Un livre très dialogué qu’elle-même avait voulu voir adapté au théâtre, « Gabriel », une défense de l’émancipation des femmes, mais aussi un roman de cape et d’épée, digne de Hugo ou Dumas, ou une comédie triste à la Musset.
Sombre et romanesque est le spectacle que l’on découvre au Vieux-Colombier, porté à la perfection par un groupe de comédiens très talentueux. Gabriel avait déjà séduit, il y a une vingtaine d’années, Gilles Gleizes qui avait intitulé son adaptation Gabriel(le).
George Sand y imagine en effet une jeune fille élevée comme un garçon sur décision de son grand-père, afin que son héritage échappe à l’un de ses deux fils, l’oncle de Gabrielle, qu’il n’aime pas et qui a lui-même un fils, Astolphe…Est-ce que Gabriel croit vraiment être un garçon ?
On ne détaillera pas ici la cascade des événements qui s’enchaînent, car, pour qui ne connaîtrait pas l’intrigue, l’un des intérêts de la soirée tient à la découverte des rebondissements !
Laurent Delvert, qui signe la mise en scène, a parfois monté des pièces d’Alfred de Musset, On ne badine pas avec l’amour et Il faut qu’une porte soit ouverte ou fermée. Il dit être allé naturellement vers George Sand.
Il choisit un ouvrage assez démonstratif qu’il a adapté avec Aurélien Hamard-Padis. Le spectacle se joue en deux heures –quand le livre en ferait trois fois plus ! Les costumes sont harmonieux, signés Vanessa Sannino et Fanny Brouste, même si les changements à vue sont lassants. Pour Gabriel, notamment, je mets mes chaussettes, j’enlève me chaussettes, ça n’arrête jamais. Pas grave ! On aime moins la scénographie de Philippine Ordinaire, inspirée nous dit-on des sculptures et installations du très à la mode Sir Anthony Gormley. Des montants métalliques que les comédiens doivent manipuler, visser…C’est moche, comme sont moches également les luminaires. Ce qui ne veut pas dire que la lumière de Nathalie Perrier sur le plateau ne soit pas élégante et séduisante, plus que le son et la musique un peu appuyés.
T
Mais les sentiments et les idées tressés par George Sand sont si forts que l’on ne peut qu’être happé par le spectacle. Emporté. Même si l’on rêverait de plus de fièvre, parfois –toujours cette scénographie qui ligote ?

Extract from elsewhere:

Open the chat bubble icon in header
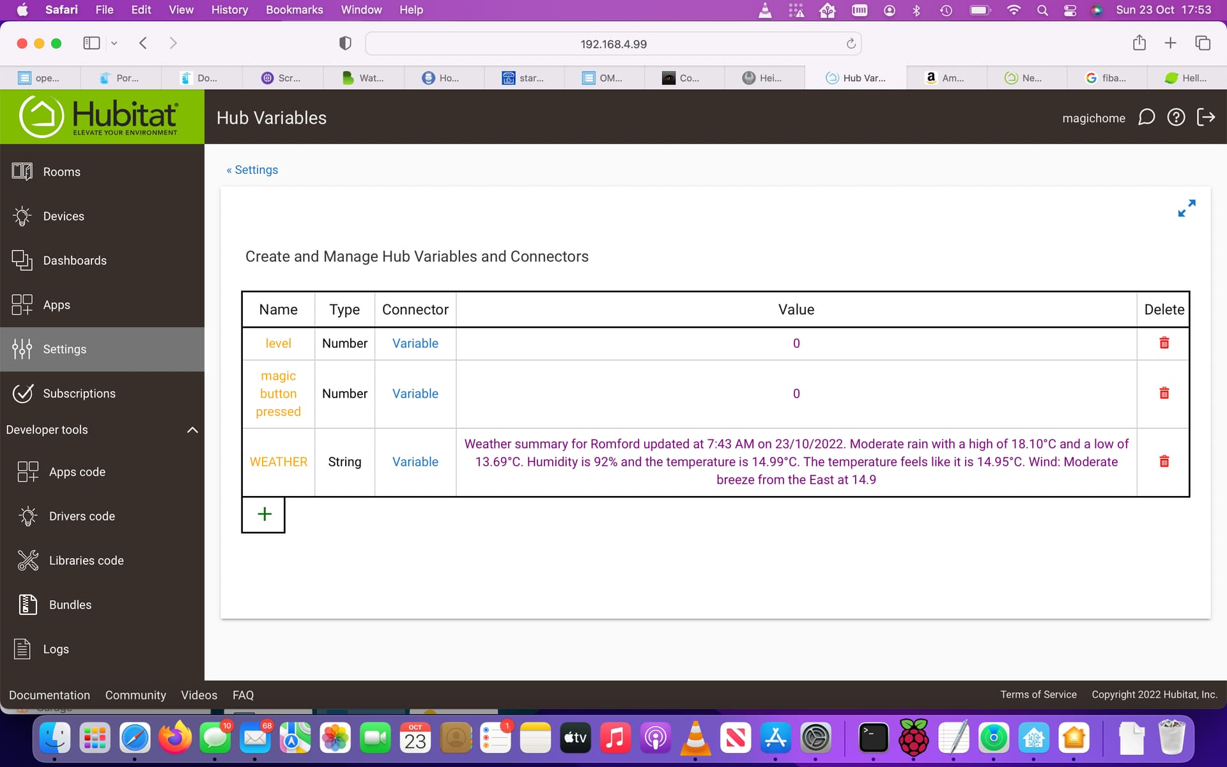The image size is (1227, 767). [1146, 118]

Et surtout, la distribution est formidable. On ne connaît pas bien encore Elisa Erka, artiste auxiliaire (elle cohabite dans le morbide trombinoscope avec l’immense Hervé Pierre qui jouera pourtant au Français jusqu’à la fin de l’année, malgré sa démission). Elisa Erka possède une belle présence, sensuelle et fragile en même temps, idéale pour être une femme victime qui n’a d’autre choix que d’être courtisane. Belle voix, beau regard.
Pensionnaire, Birane Ba, a déjà fait un solide parcours depuis quatre ans dans la maison. Une forte personnalité, une sensibilité, du métier déjà.

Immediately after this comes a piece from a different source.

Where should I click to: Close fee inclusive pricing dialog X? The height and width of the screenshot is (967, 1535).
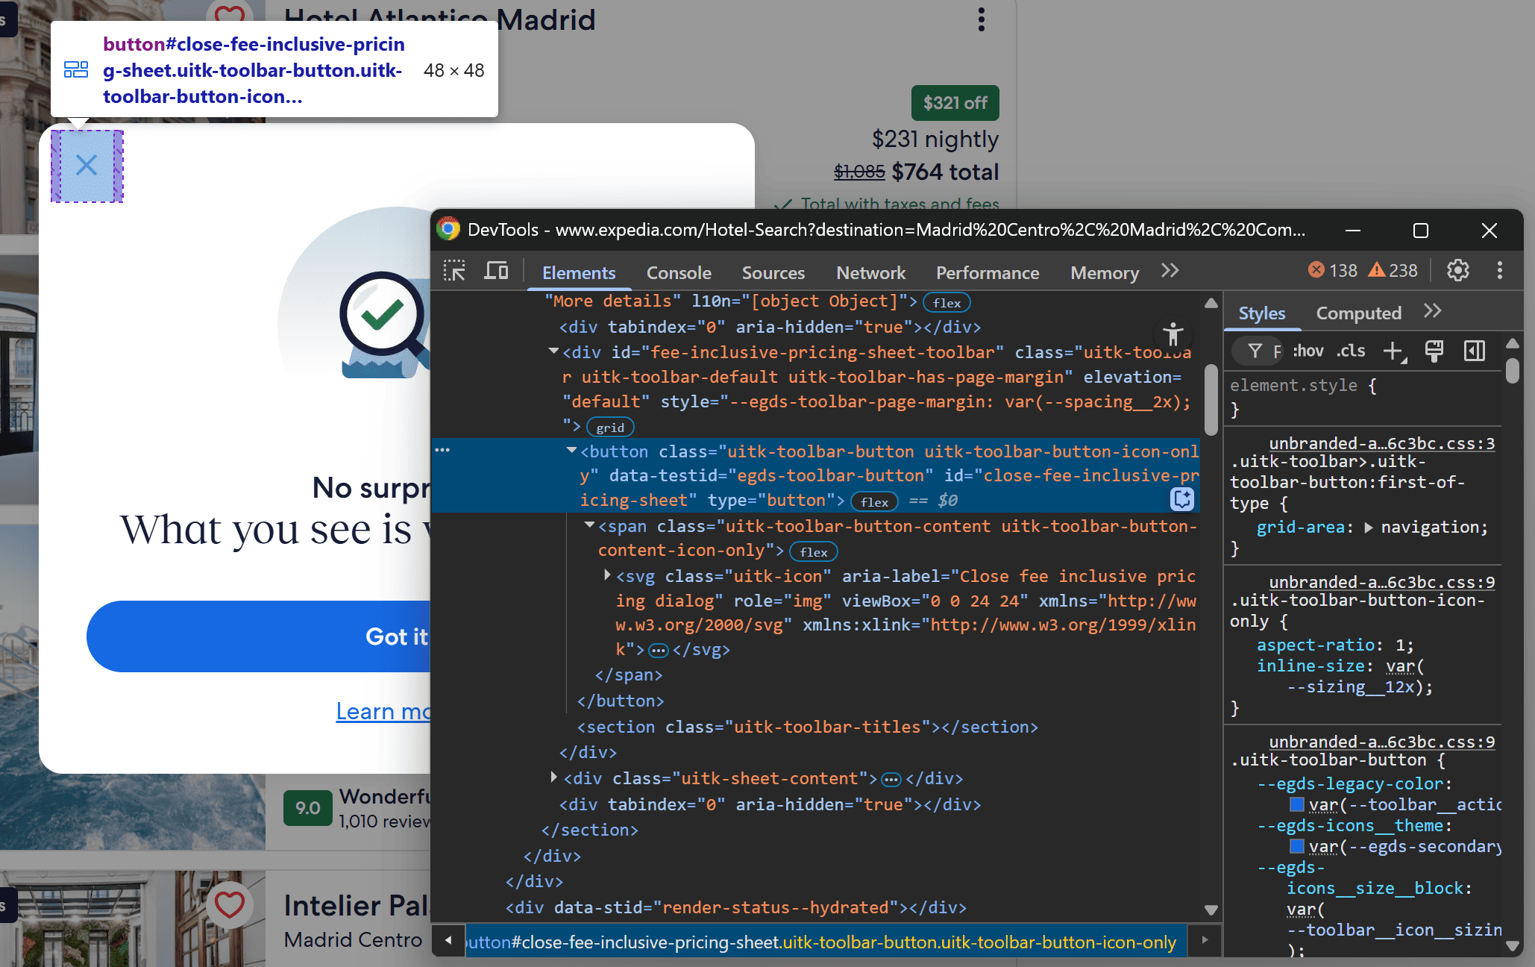point(87,166)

Tous les autres sont des as dont on ne se lasse pas de louer l’art magistral.
Elle n’a qu’une grande scène, mais quelle scène ! Et quelle interprétation ! Anne Kessler est déchirante dans la partition d’une mère qui veut protéger son fils mais qui est loin de comprendre les enjeux.
Alain Lenglet, le féroce grand-père, aristocratique et froid, Christian Gonon, Marc, le fidèle protecteur de Gabriel, attentif et lucide, Alexandre Pavloff, l’abbé Chiavari, le précepteur exigeant mais aimant de la jeune fille travestie en homme.
Dans la partition du cousin amoureux à qui Gabrielle rendra ses droits d’héritage, Yoann Gasiorowski déploie ses charmes de jeune premier plein de fougue. Mais il est aussi un garçon, un mâle cet Astolphe tel que le dessine George Sand, et il ne veut pas de la liberté de sa compagne et il est jaloux, méfiant…
Est-ce que cela peut finir bien ? Vous le verrez…Mais d’abord vous serez subjugué par Claire de La Rüe du Can, merveilleux jeune homme et femme séduisante. Un personnage courageux, un esprit audacieux qui ne craint pas d’aller jusqu’à Rome demander au pape justice pour Astolphe…Elle est dans la troupe depuis une dizaine d’années, mais avec ce rôle-titre et le jeu du travestissement, elle déploie encore mieux ses qualités, sa finesse.
Un beau spectacle, cohérente vision du metteur en scène Laurent Delvert, interprétation enthousiasmante.
Vieux-Colombier, à 19h00 le mardi, à 20h30 du mercredi au samedi, 15h00 le dimanche. Tél : 01 44 58 15 15. Durée : 2h00. Jusqu’au 30 octobre.